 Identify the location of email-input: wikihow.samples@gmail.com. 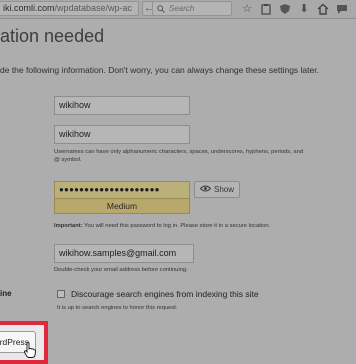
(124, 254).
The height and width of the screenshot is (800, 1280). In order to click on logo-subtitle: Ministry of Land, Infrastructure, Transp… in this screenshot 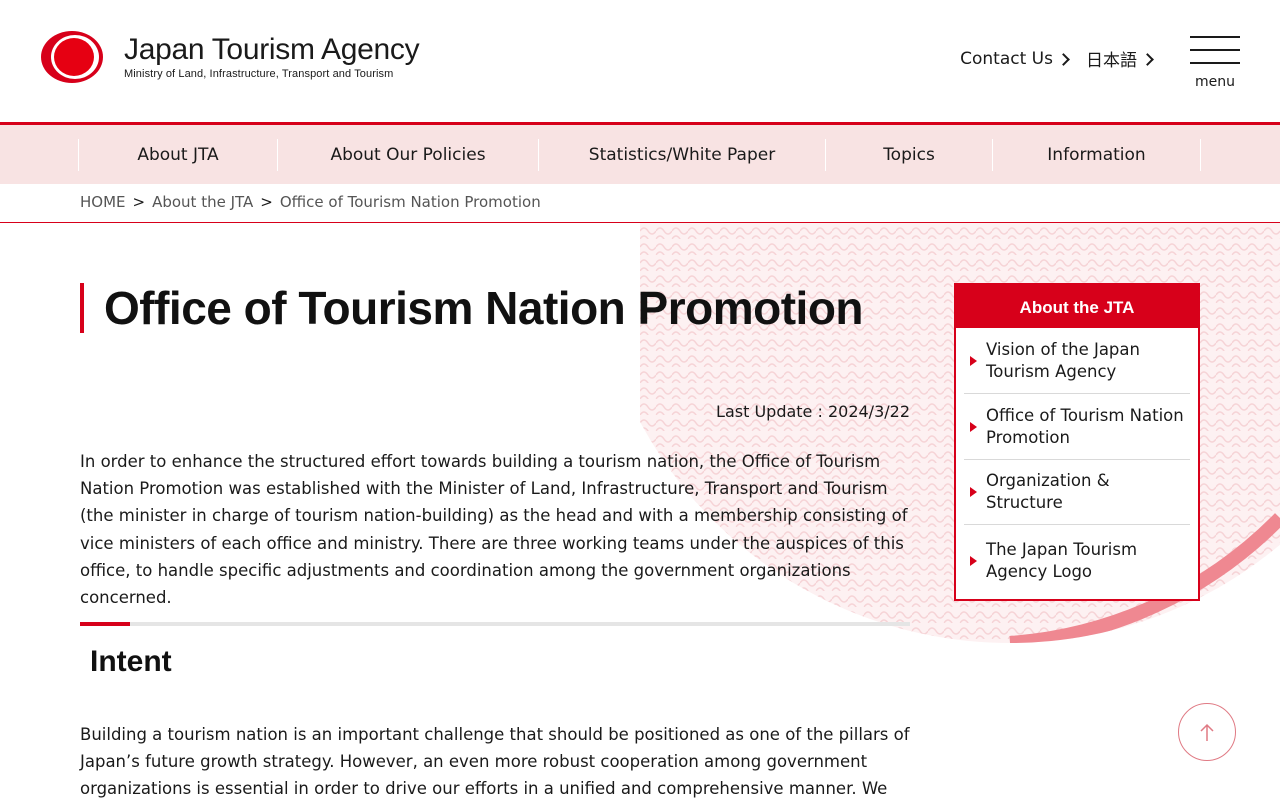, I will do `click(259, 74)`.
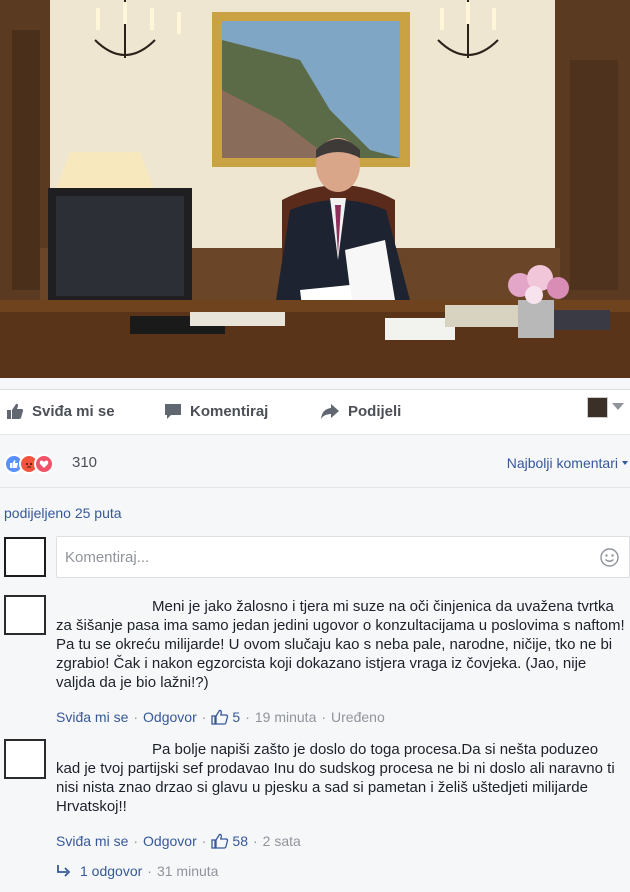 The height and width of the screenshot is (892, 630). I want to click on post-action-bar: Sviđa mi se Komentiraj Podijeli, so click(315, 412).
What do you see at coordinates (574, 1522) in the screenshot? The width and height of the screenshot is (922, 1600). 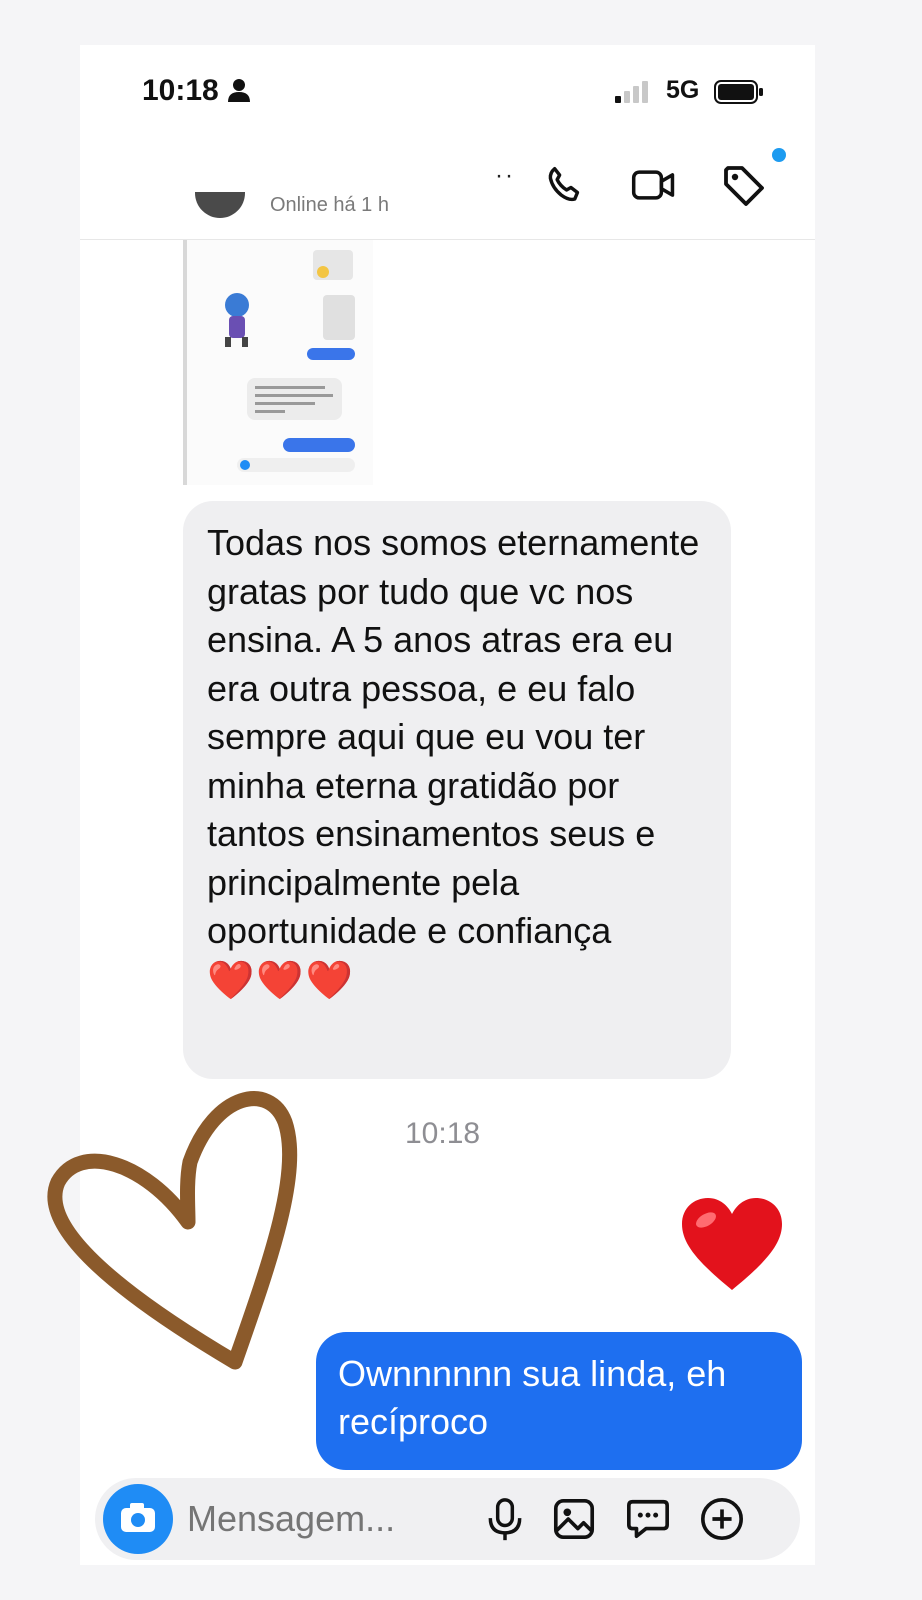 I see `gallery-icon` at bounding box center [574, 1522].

━━━━━━━━━━━━━━━━━━━━━━━━━━━━━━

Work instructions: Go through the lines from the start up to and including the line containing "(124, 254).", and rename "location" to "position" with nothing else changed. Give only those lines, without the pictures.

Answer:
 Identify the position of email-input: wikihow.samples@gmail.com. 
(124, 254).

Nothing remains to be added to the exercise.